*Assignment*.
Pictures stay out of the copy. Transcribe exactly the lines from the line with "The height and width of the screenshot is (412, 648)." through the final line of the records.

[Stored data]
'''
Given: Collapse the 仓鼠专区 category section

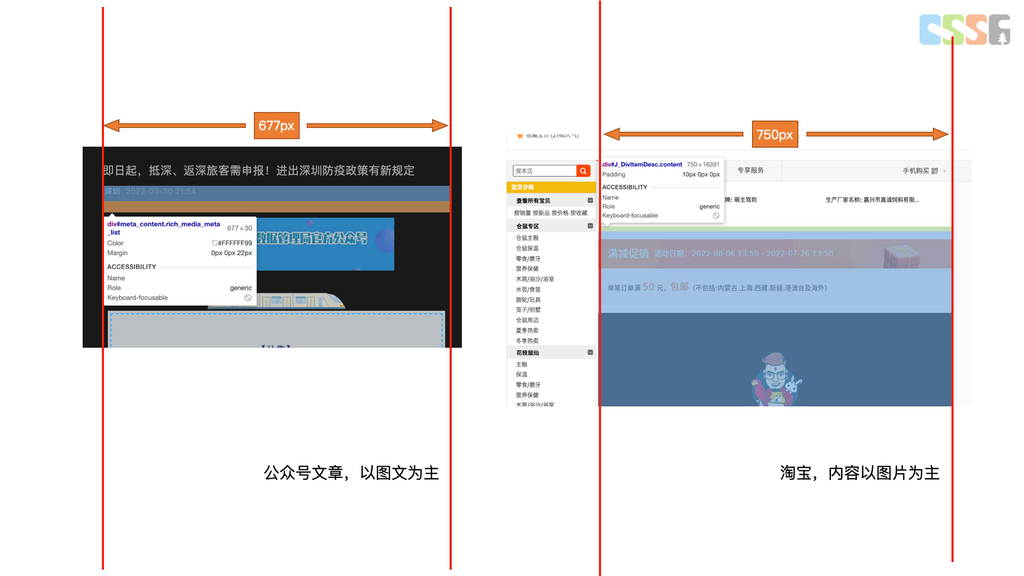Looking at the screenshot, I should pyautogui.click(x=590, y=227).
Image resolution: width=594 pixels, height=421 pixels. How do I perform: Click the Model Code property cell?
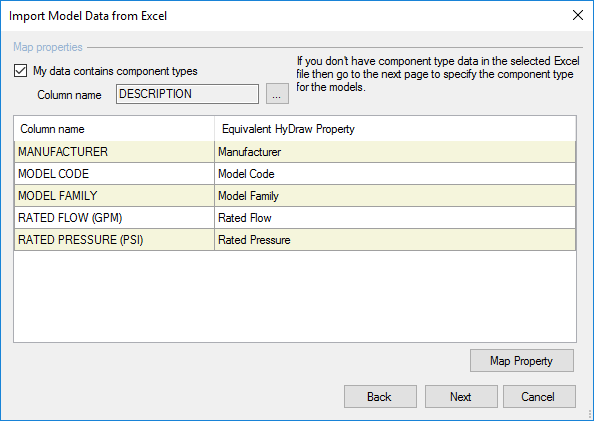point(395,174)
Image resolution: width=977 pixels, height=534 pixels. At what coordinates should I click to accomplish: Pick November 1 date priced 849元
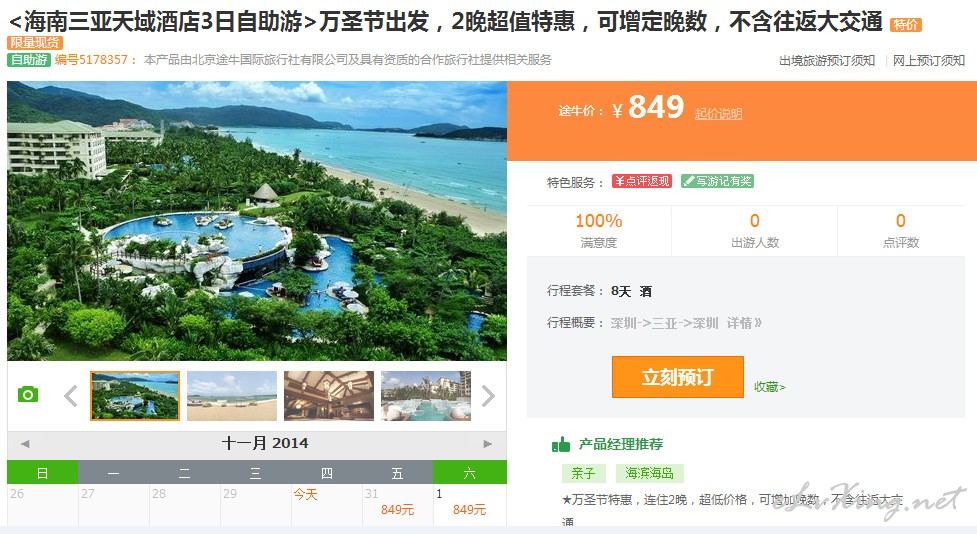(470, 502)
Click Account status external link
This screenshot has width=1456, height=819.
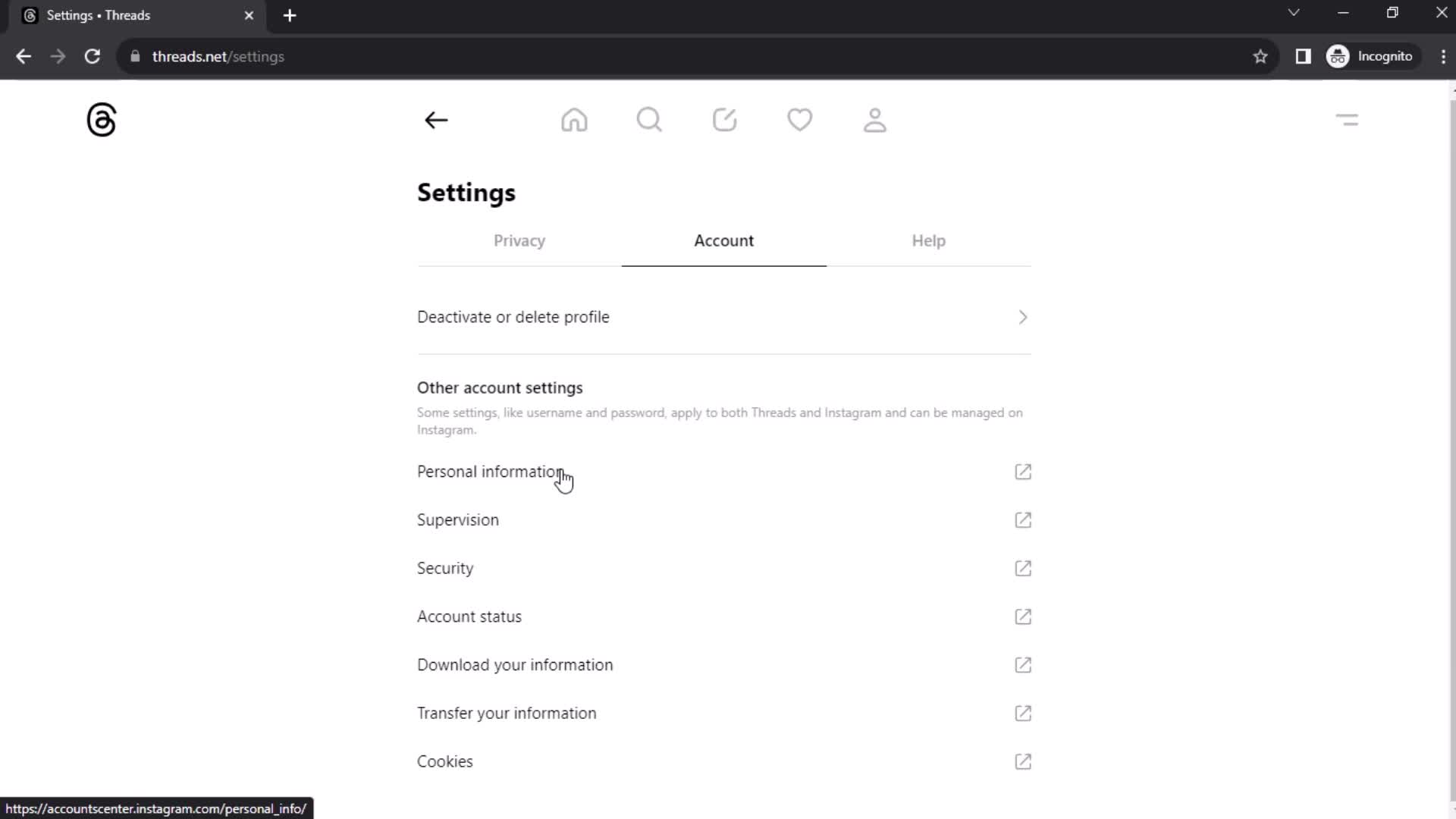1023,616
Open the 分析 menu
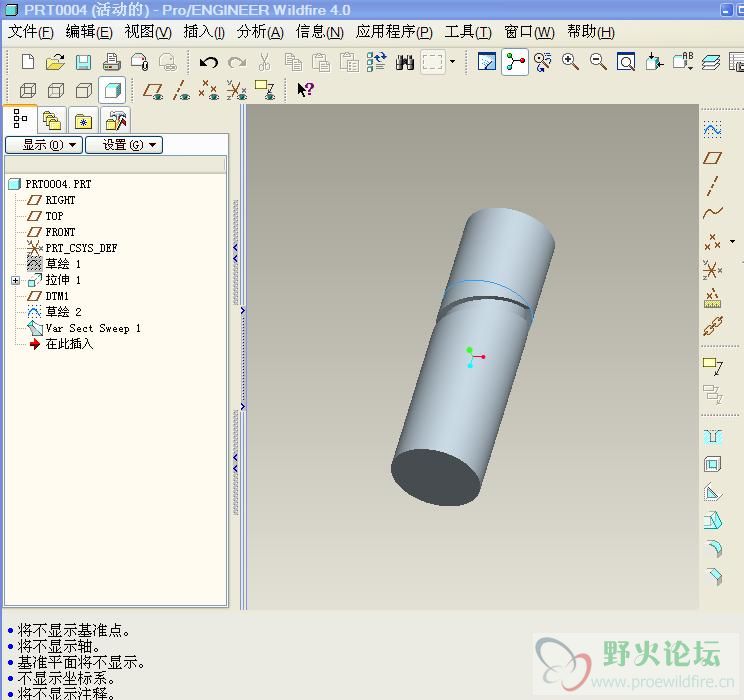744x700 pixels. (260, 32)
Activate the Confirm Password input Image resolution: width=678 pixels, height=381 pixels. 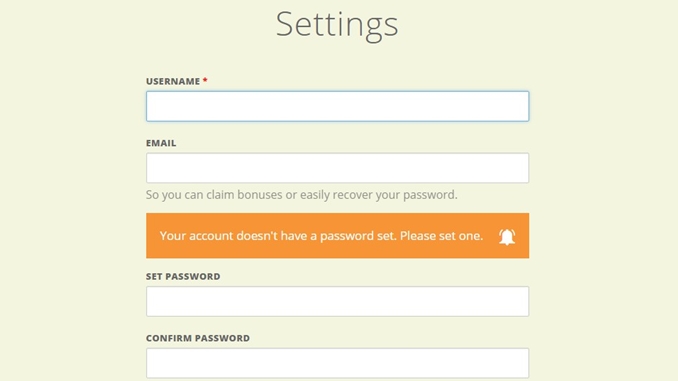(x=337, y=363)
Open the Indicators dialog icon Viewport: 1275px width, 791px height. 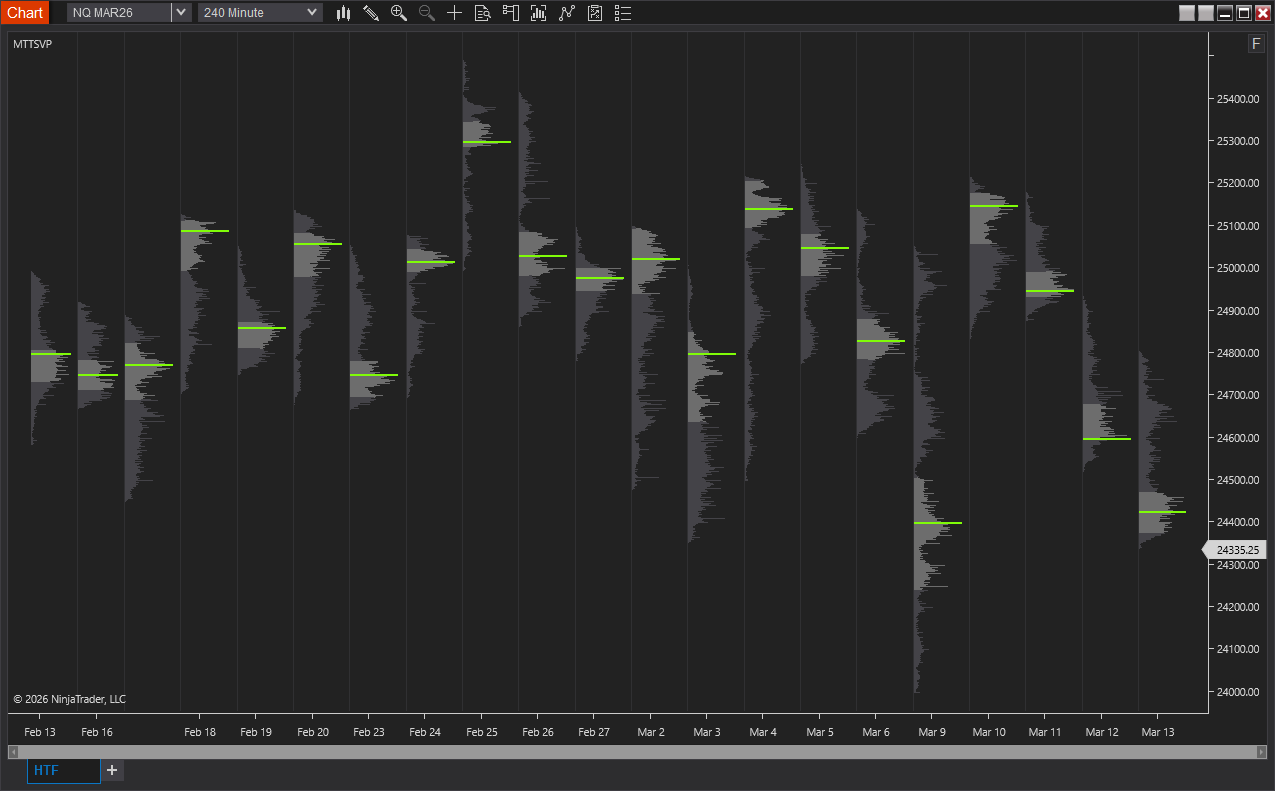click(x=539, y=13)
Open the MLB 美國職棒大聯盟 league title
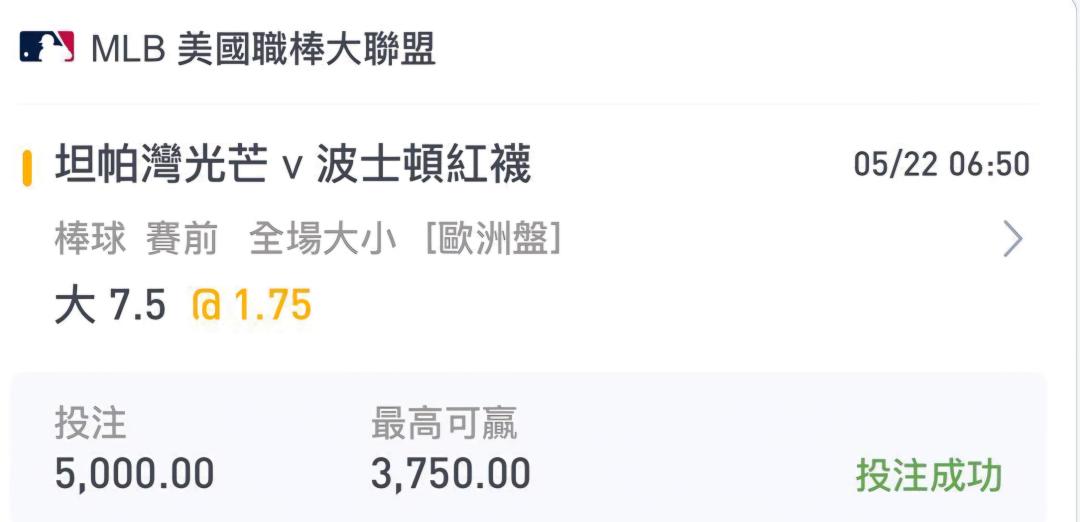1080x522 pixels. point(263,48)
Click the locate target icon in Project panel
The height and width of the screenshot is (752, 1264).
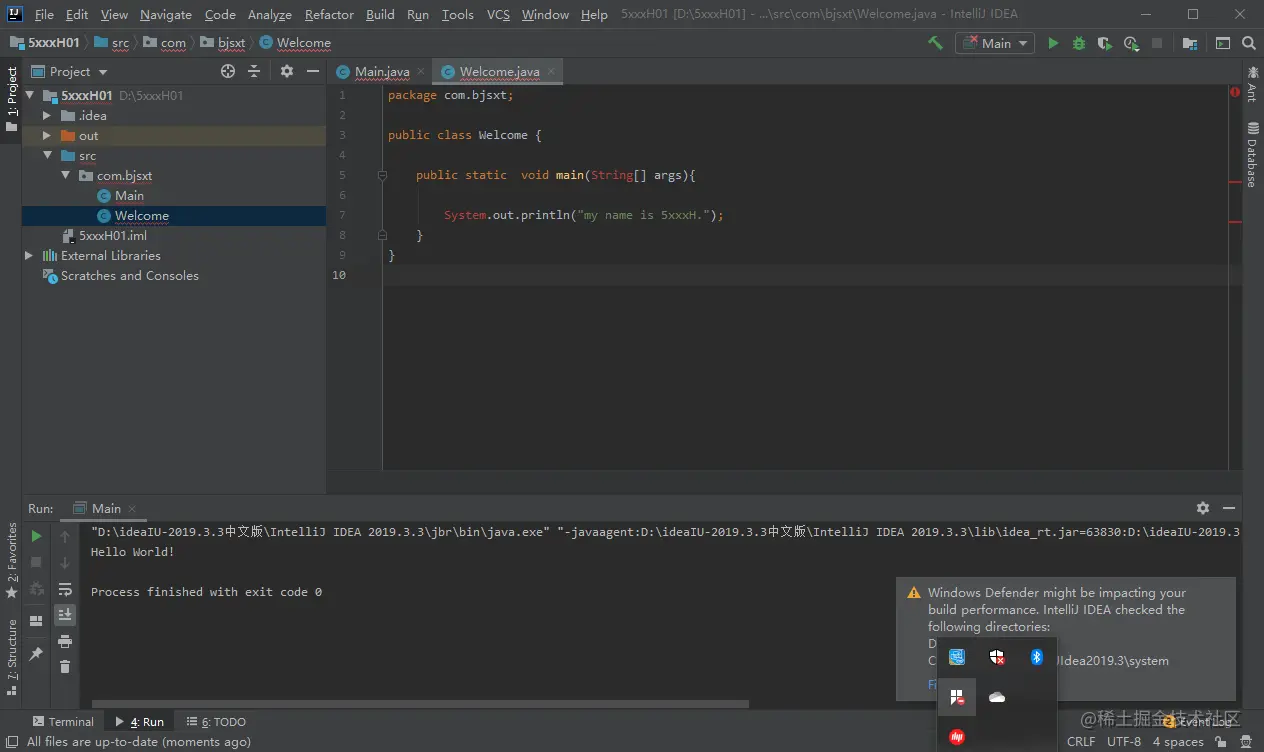tap(228, 71)
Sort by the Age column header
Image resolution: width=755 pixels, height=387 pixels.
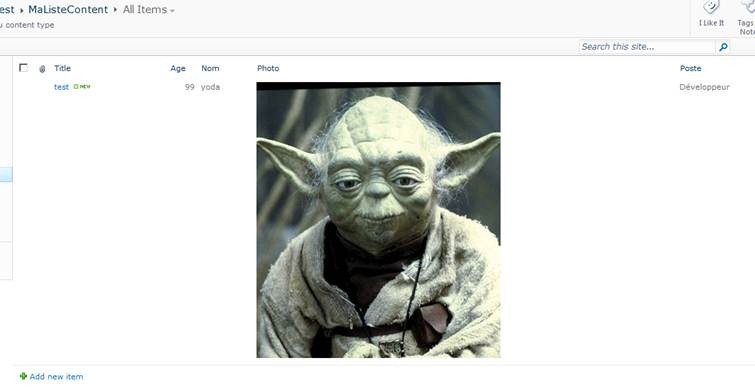click(178, 68)
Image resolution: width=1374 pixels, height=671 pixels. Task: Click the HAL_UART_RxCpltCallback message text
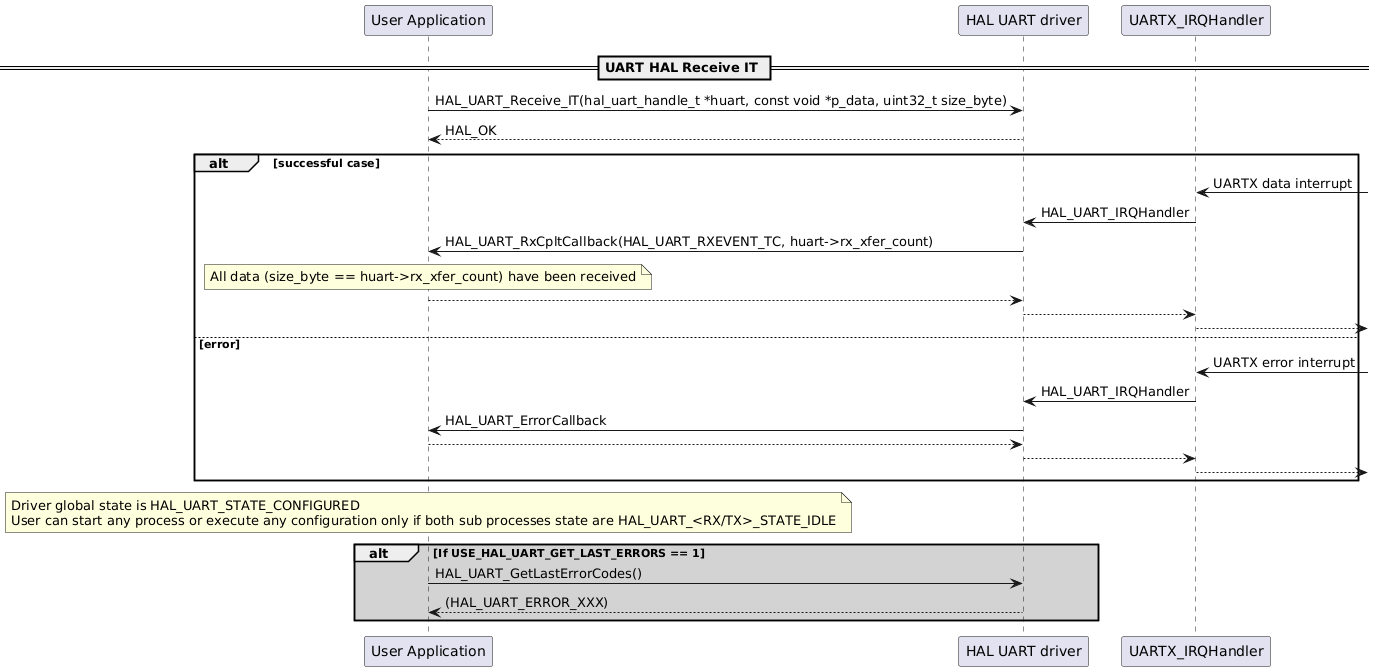[689, 241]
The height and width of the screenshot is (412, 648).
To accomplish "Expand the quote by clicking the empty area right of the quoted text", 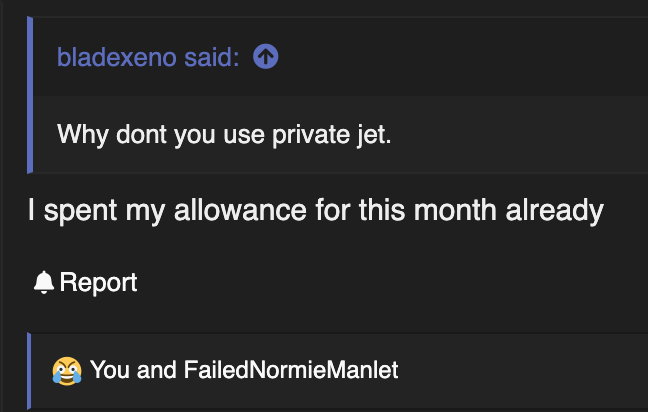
'''
*Task output*.
The height and width of the screenshot is (412, 648).
To accomplish "Expand the quote by clicking the empty area right of the quoted text", 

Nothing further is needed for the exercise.